ちょっと気になったことがあるので、書きとめておきます。
以前、論子午流注法その1で『千金方(せんきんほう)』に陰経の原穴について紹介しましたが、このことが気になったので、実際に『千金方』を見てみました。

『千金方』というのは唐の孫 思邈(そん しばく)の著作で、『備急千金要方(びきゅうせんきんようほう)』と『千金翼方(せんきんよくほう)』の総称らしいです。僕は今まで『千金方』は『備急千金要方』の略称かと思っていました。

さて原穴に関する該当の記事は、
『孫眞人備急千金要方』 巻之八十八
鍼灸方 五臓六腑變化傍通訣第四 五臓の脉で
湧泉
中衝
(此れ心包經
心經は少衝を出でる)
大敦
少商
隠白
然谷
勞宮
(心經は少府を流れる)
行間
魚際
大都
大谿
大陵
(心經は神門を流れる)
大衝
大泉
太白
水泉
内關
(心經は通里を過ぎる)
中封
列缺
公孫
伏留
間使
(心經は靈道を行ぎる)
中都
經渠
商丘
隂谷
曲澤
(心經は少海を入る)
曲泉
尺澤
隂陵泉


となっていました。

この表は水行・火行・木行・金行・土行の順番に並んでいます。おそらく数字の五行を意識してのことでしょう。

表中の大泉とは太淵、伏留は復溜の別名です。
中衝の(此れ心包經 心經は少衝を出でる)は原書では隠白の註なのですが、隠白は脾経で心包経とは関係無いので中衝に移動させました。

出は井穴、流は栄穴、注は兪穴、過は原穴、行は経穴、入は合穴を表しています。

通常、陰経における兪穴は原穴と一緒であるはずなのにここでは原穴と兪穴が別のものとなっていますが、その説明となるような文章は載っていませんでした。

ここでの原穴とは、
腎経……水泉(郄穴)
心包経…内關(絡穴)
心経……通里(絡穴)
肝経……中封(経金穴) 中都(郄穴)
肺経……列缺(絡穴)
脾経……公孫(絡穴)

となっていますが、肝経の中封は経金穴。
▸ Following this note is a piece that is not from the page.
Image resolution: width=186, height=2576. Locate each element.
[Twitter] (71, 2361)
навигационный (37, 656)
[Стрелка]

おそらく過と行を間違えて書いているものと思われます。

またこの表の大元であろう記述では、

『孫眞人備急千金要方』 巻之八十八
鍼灸方 三隂三陽流注法 第二上 手三隂三關穴流注の法
鍼灸方 三隂三陽流注法 第二下 足三隂三關穴流注の法

にありました。

凡そ孔穴は、
出る所を井と為す。
流るる所を榮と為す。
注ぐ所を輸と為す。
過ぎる所を源と為す。
行る所を經と為す。
入る所を合と為す。

灸刺の大法は
春に滎を取る。
夏に輸を取る。
季夏に經を取る。
秋に合を取る。
冬に井を取る。


少商に出(い)でて井と為す。
手の太隂の脉なり。
魚際に流れて滎と為す。
大泉に注ぎて輸と為す。
列缺に過(よ)ぎりて源と為す。
經渠に行(め)ぐりて經と為す。
尺澤に入(い)りて合と為す。


中衝に出でて井と為す。
心包絡の脉なり。
勞宮に流れて滎と為す。
大陵に注ぎて輸と為す。
內關に過ぎりて源と為す。
間使に行ぐりて經と為す。
曲澤に入りて合と為す。


少衝に出でて井と為す。
手の少隂の脉なり。
少府に流れて滎と為す。
神門に注ぎて輸と為す。
通里に過ぎりて源と為す。
靈道に行ぐりて經と為す。
少海に入りて合と為す。


隱白に出でて井と為す。
足の太陰の脉なり。
大都に流れて滎と為す。
太白に注ぎて輸と為す。
公孫に過ぎりて源と為す。
商丘に行ぐりて經と為す。
陰陵泉に入りて合と為す。


大敦に出でて井と為す。
足の厥隂の脉なり。
行間に流れて滎と為す。
太衝に注ぎて輸と為す。
中封に過ぎりて源と為す。
中都に行ぐりて經と為す。
曲泉に入りて合と為す。


涌泉に出でて井と為す。
足の少隂の脉なり。
然谷に流れて滎と為す。
太溪に注ぎて輸と為す。
水泉に過ぎりて源と為す。
伏留に行ぐりて經と為す。
隂谷に入りて合と為す。

とあります。
他には説明がありません。

『千金翼方』でも似たような記載はありましたが、結局陰経の源穴については説明がありませんでした。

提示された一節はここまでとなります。